*Brano proposto:*
Gli economisti parlano di misure diverse di responsabilità personale cui si vuole inchiodare un individuo, per le conseguenze di quella catena di scelte più o meno libere che rappresentano il corso della sua vita. Oppure, parlano di un diverso grado di fiducia riposto nella capacità di un apparato statale e burocratico di gestire efficacemente, e non distruggere, risorse sottratte al mercato per una riallocazione sociale. O ancora, parlano di un diverso peso dato al problema degli incentivi: un disoccupato che percepisce un sussidio generoso, si sforzerà di cercare attivamente un lavoro?
 
Destra e sinistra, insomma, parlano lingue diverse.
 
Io penso che, in realtà, almeno per quanto riguarda lo speciale caso italiano, la radice più importante delle generiche differenze di opinione in merito a questioni di carattere economico politico, sia da imputare a due fattori. Primo, una diversa consapevolezza del perché, e di quanto, tasse e contributi elevati siano “un male” di per sé grave. Secondo, una diversa consapevolezza di quale sia il vero livello medio di prelievo fiscale e contributivo raggiunto oggi in Italia.
 
Comincio dal secondo punto. Un lavoratore dipendente con reddito lordo 100 costa al suo datore di lavoro 153 (in Italia il lordo non è il lordo), e percepisce un netto in busta di circa 70. Se spende tutto il suo reddito e/o possiede un’auto e/o una casa, paga, tra IVA varie-auto ed ICI, almeno altre 15-20 lire di tasse. Riuscendo a consumare effettivamente beni e servizi per un valore di 50-55 lire. Da un vero lordo di 153 (da noi si chiama costo del lavoro) si arriva ad un vero netto di 50-55. L’aliquota fiscale/contributiva complessiva per redditi medio bassi da lavoro dipendente è così del 64-67%, e cioè di due terzi!
 
Raramente, una persona che vota con convinzione a sinistra da sempre, è stata esposta con chiarezza alla verità di questi semplici, sbugiardanti, disarmanti calcoletti. Lo so per esperienza personale. L’interessato si ribella, protesta, cita i dati forniti dal governo, parla dei confronti fatti in TV con gli altri paesi CEE, prova a rifare i conti. Alla fine, almeno sui numeri, deve capitolare. Conosce la sua busta paga e le sue bollette! Ma si riprende, subito, una rivincita di principio. E allora? Che male c’è, poi lo stato ci paga la pensione, la sanità, in America se ti ammali etc. etc…  E la tensione nel frattempo è così palpabile che la discussione non può più andare avanti, il canale della comunicazione si chiude, e non c’è modo di approfondire la vera questione. E cioè, perché aliquote fiscali tanto elevate producono danni tanto devastanti?

*Materiale fornito:*
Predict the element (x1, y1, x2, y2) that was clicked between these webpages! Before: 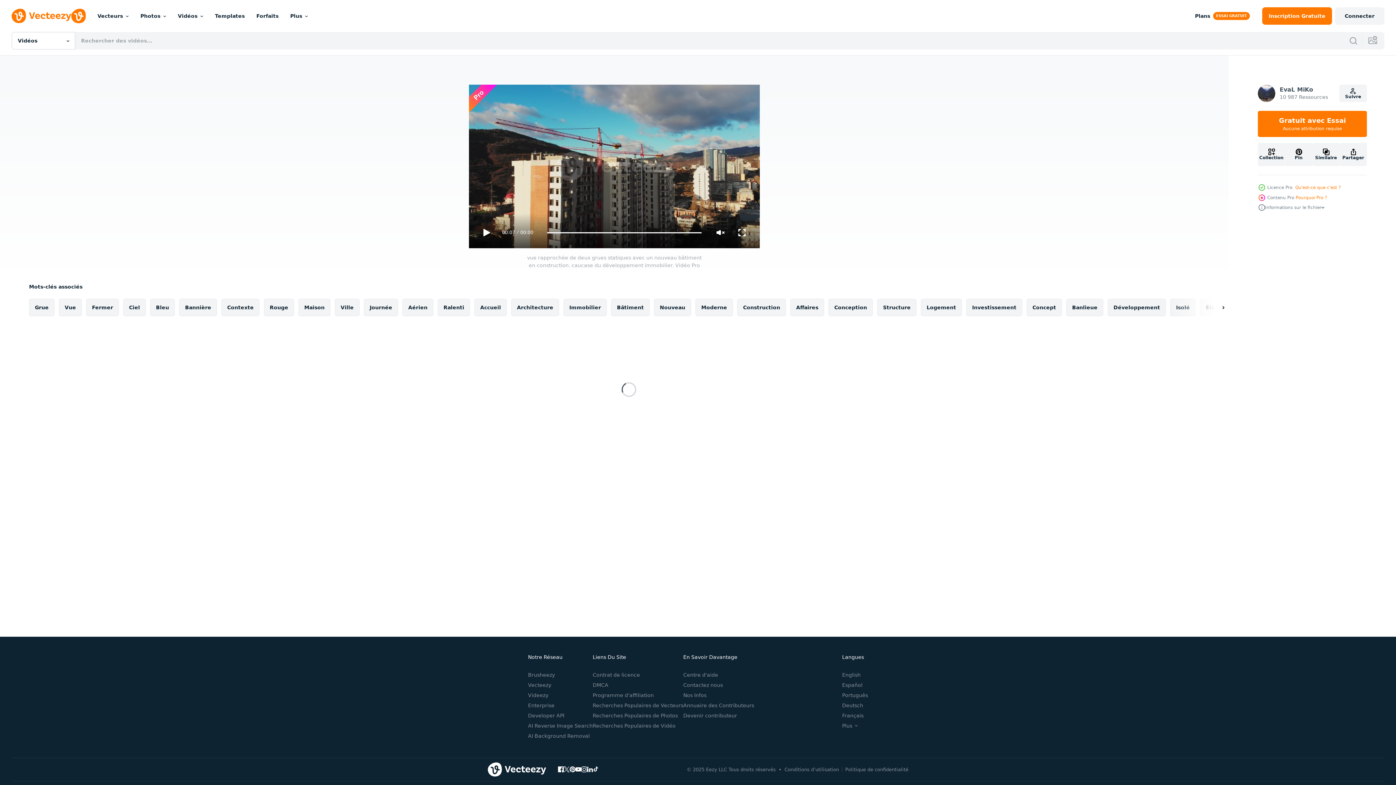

...

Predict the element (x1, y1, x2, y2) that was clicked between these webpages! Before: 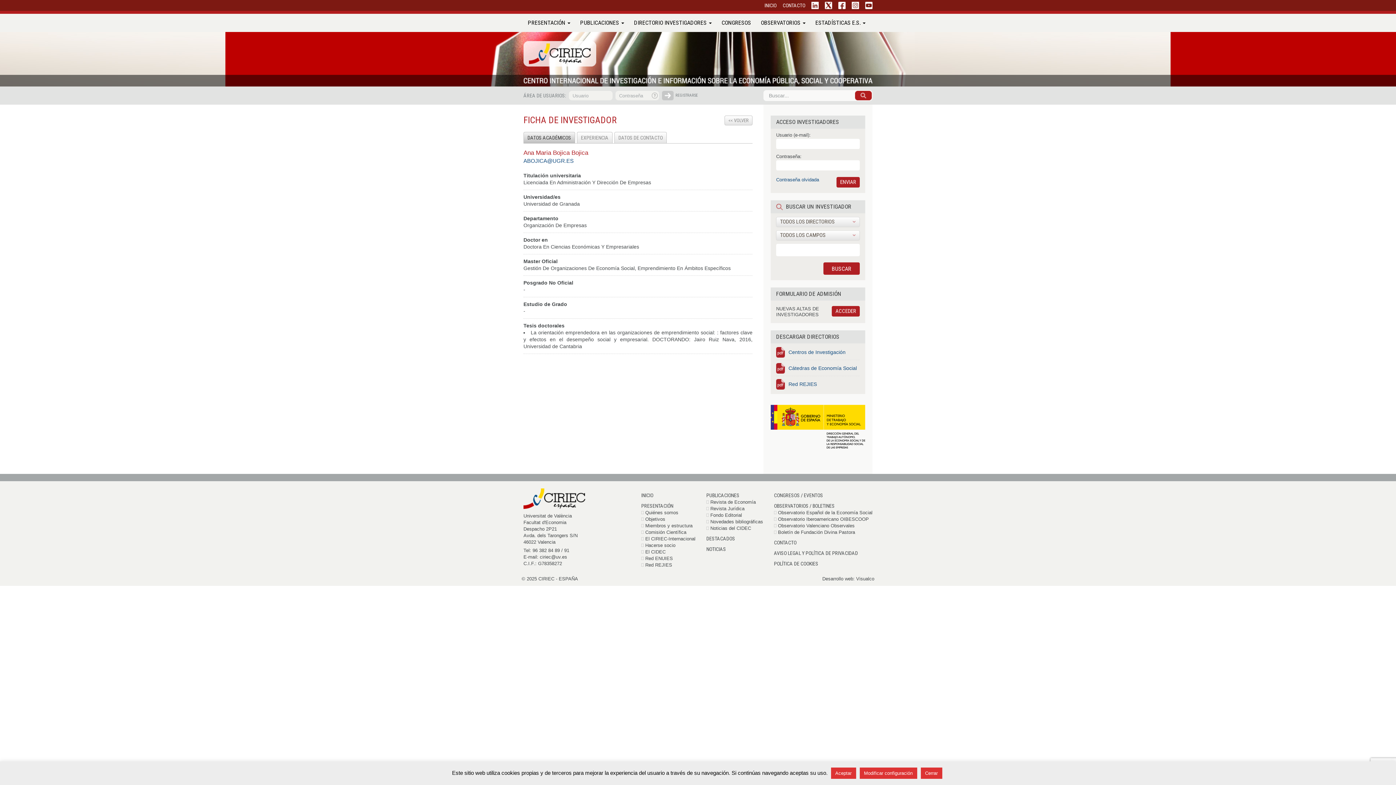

*Attività da svolgere:*
**1)** Secondo il brano proposto, quanto costa al datore di lavoro un lavoratore dipendente con reddito lordo 100?
**2)** Trascrivi dal brano proposto il testo che comincia con "Gli economisti parlano" e termina con "attivamente un lavoro?".

*Soluzioni degli esercizi:*
**1)** Costa 153.

**2)**
Gli economisti parlano di misure diverse di responsabilità personale cui si vuole inchiodare un individuo, per le conseguenze di quella catena di scelte più o meno libere che rappresentano il corso della sua vita. Oppure, parlano di un diverso grado di fiducia riposto nella capacità di un apparato statale e burocratico di gestire efficacemente, e non distruggere, risorse sottratte al mercato per una riallocazione sociale. O ancora, parlano di un diverso peso dato al problema degli incentivi: un disoccupato che percepisce un sussidio generoso, si sforzerà di cercare attivamente un lavoro?